The Bionic Eye prototype: Professor Rob Shepherd at TEDxUWollongong
Summary
TLDRThis video explores the development of a bionic eye aimed at treating retinitis pigmentosa, an inherited form of blindness. The technology involves implanting electrodes near surviving retinal ganglion cells to stimulate them, similar to cochlear implants for hearing. The project focuses on creating a prosthetic device with up to 100 electrodes, potentially advancing to 1,000 electrodes for improved visual function. The work includes collaborations with retinal surgeons and the development of biocompatible, stable materials. While there's still significant work ahead, the team is optimistic about small clinical trials within the year, offering hope for those affected by blindness.
Takeaways
- 😀 Retinitis pigmentosa is an inherited blindness affecting 1.5 million people worldwide, leading to complete vision loss over time.

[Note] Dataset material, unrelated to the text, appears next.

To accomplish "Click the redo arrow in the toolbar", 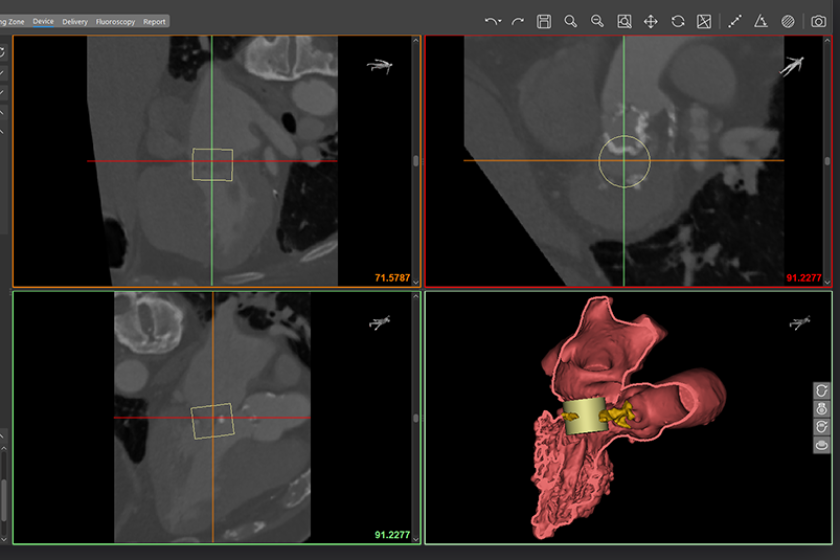I will click(518, 21).
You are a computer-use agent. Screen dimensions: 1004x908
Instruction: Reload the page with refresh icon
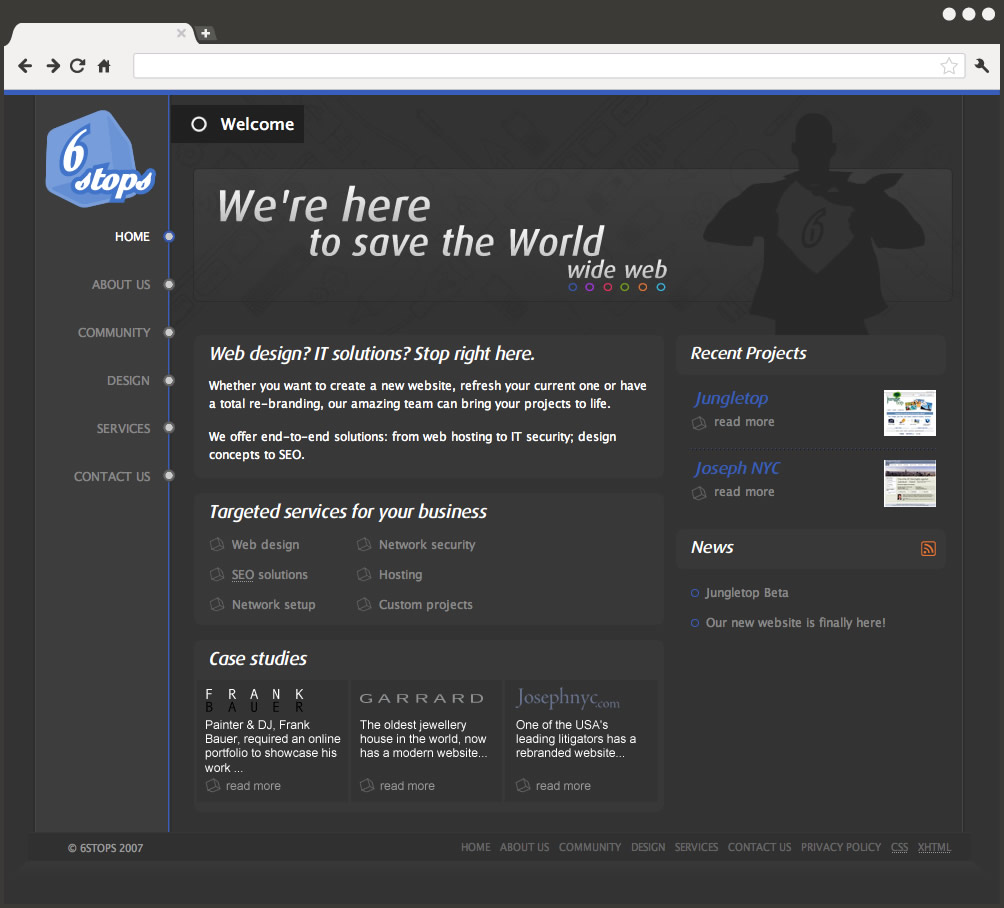click(78, 66)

- 😀 The goal of Bionic Vision Australia is to develop a bionic eye to help treat patients with retinal diseases by stimulating surviving retinal ganglion cells.
- 😀 The bionic eye works similarly to a cochlear implant, using a camera, a visual processor, and a wireless stimulator to deliver electrical signals to the retina.
- 😀 The first phase of development involves creating an electrode array with 100 electrodes, five times more complex than the 22 electrodes used in cochlear implants.
- 😀 Platinum electrodes and medical-grade silicon are used to ensure long-term safety, biocompatibility, and durability of the device.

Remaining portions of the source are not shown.